In an interview with Steve Rosen in 1989, following the release of Guitar Shop, Beck told him that ‘90% of the album was done on a Strat, but there was one track with a vintage Tele on it. But that's about it. There may be a few snippets of a Jackson to get some high tones. I think the tail-out guitar solo on Guitar Shop was done with a Jackson. The Strat is a Seymour, which he gave me; one of his concoctions. He put it together out of the best bits he had lying about. It had Seymour pickups on it, but that's about all I know.’

Beck’s ability to create such miraculous sounds from a vintage Strat were met with astonishment.

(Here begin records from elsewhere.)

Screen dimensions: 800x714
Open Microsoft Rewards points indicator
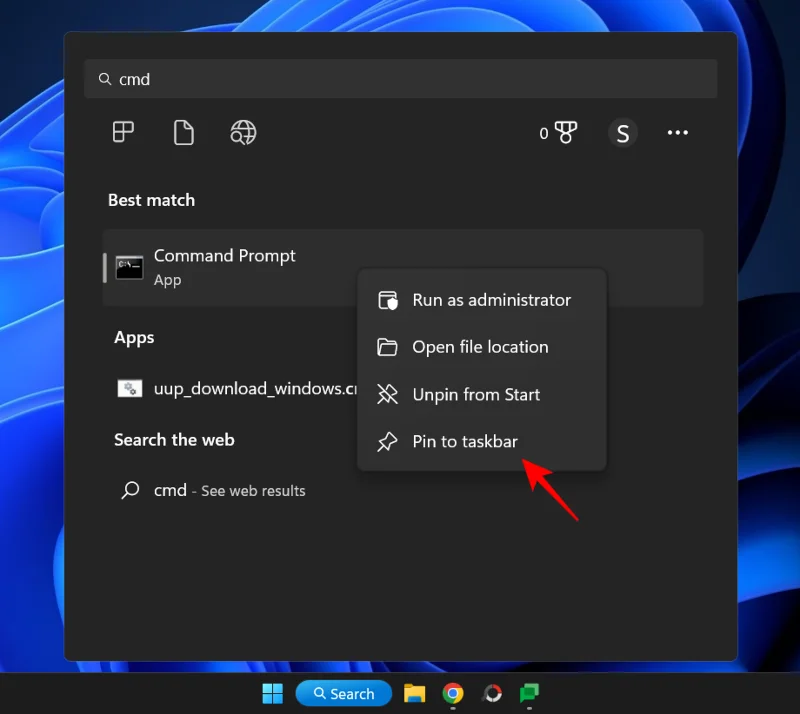click(x=559, y=132)
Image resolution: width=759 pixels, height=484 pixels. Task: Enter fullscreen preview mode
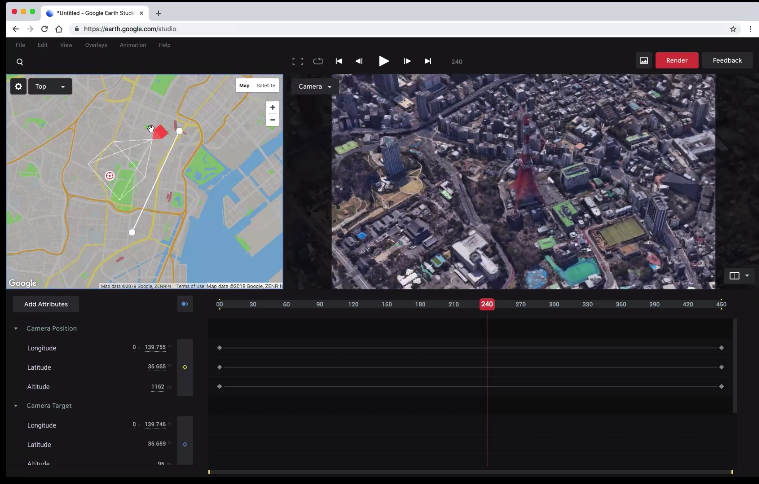297,61
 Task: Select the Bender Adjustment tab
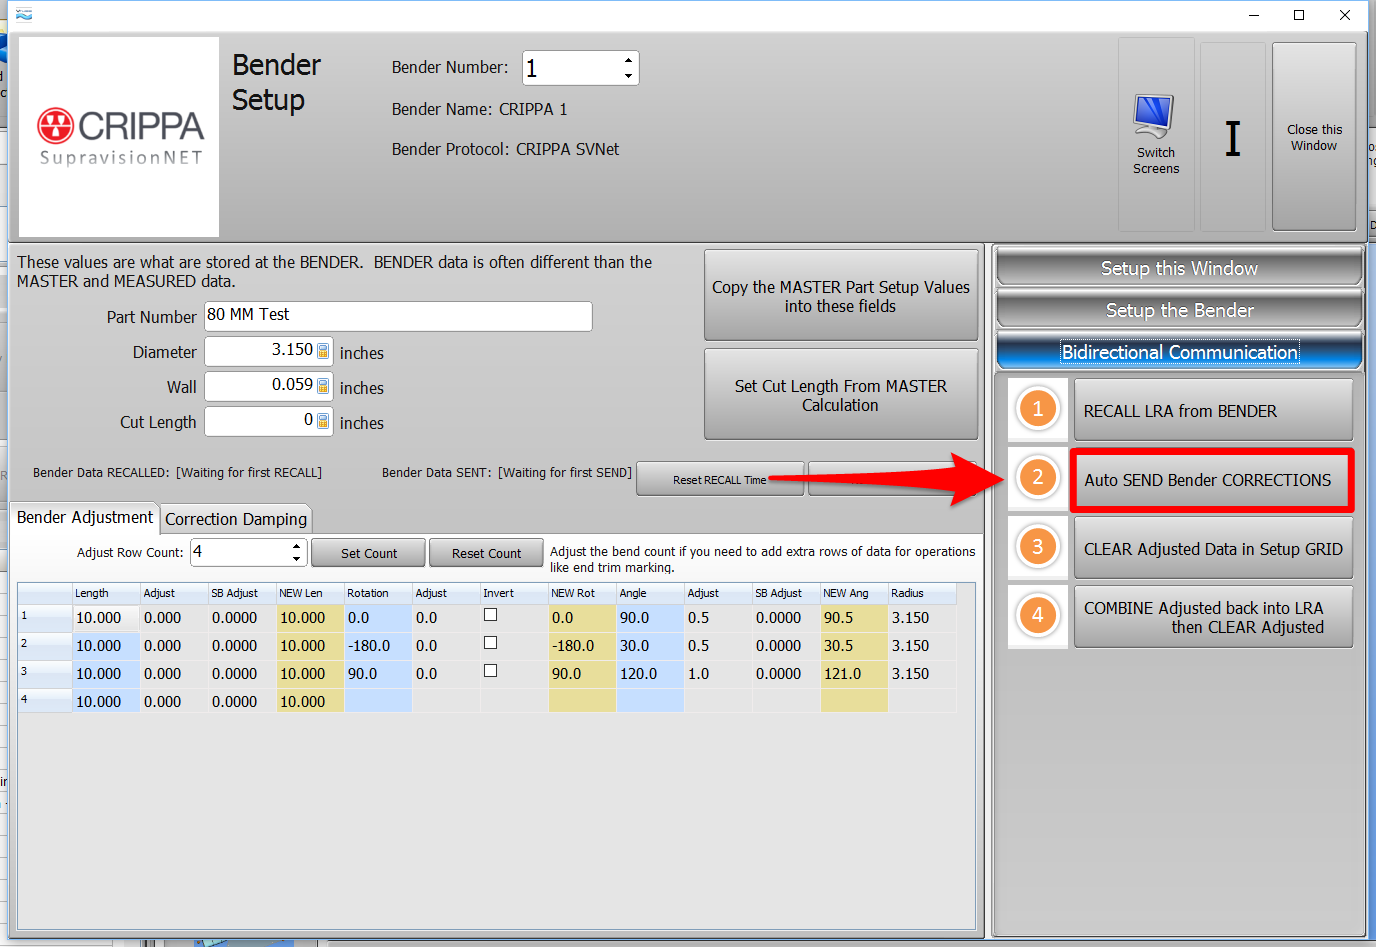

Interviewed by Scott Isler for Musician shortly after the album’s release, Beck touched up on the change in his technique and the challenges that creating ‘Where Were You’ had entailed: ‘That's quite revolutionary for me: to play the tune using the arm. You've just gotta make sure that you've got just the right amount of up motion so that it bottoms out before you go too far. It's all in the wristIt sings. It's like whistling, singing. But it was difficult doing that. On the unaccompanied first sequence of melodies we had to get rid of [whistles melody followed by the sound of amplifier static]. It was heartbreaking. The soul was there, the performance was there, but we couldn't use it; the guitar was saying another song underneath it! We used gates and all kinds of tricks to try to get rid of that. I tried swelling every note with the volume control, which would get rid of it, but none of the lads liked it; they wanted the full-bodied note which sounded much more majestic.

Later talking to Douglas Noble, responding to a question about how he got the guitar sound on ‘Where Were You’, Beck replied ‘Umm, that's just false harmonics, as I mentioned earlier. And uhh, I started fooling around with them and on a certain echo plate they sound incredible - a really, like, 'holly' sound... And uhh... That... I could hear something special coming and Tony is obviously a world class classical pianist... And he hears chords that I would never have dreamt of... Once I see the thing taking shape you've got this two man kind of thing happening. And Terry would join in and say, 'That's a better note - hit that one!' So it was a three-way thing but nevertheless I had to come up with all the phrasing because I'm actually responsible for what the harmonics will do, you know, and there's no limit to what you can do because what note doesn't exist naturally you can bend it with the arm and that ain't easy because you've got to anticipate how much to bend before you hit the harmonic. Beck continued that it was an extremely difficult track to capture and ‘Now it's done it's easy to copy but when we were writing it all the different phrases were driving me mad because... 'Where did I bend that? Did I flat that first before hitting it?' And so the tape would be running and we got about four or five reels of tape, multitrack, somewhere, somehow.’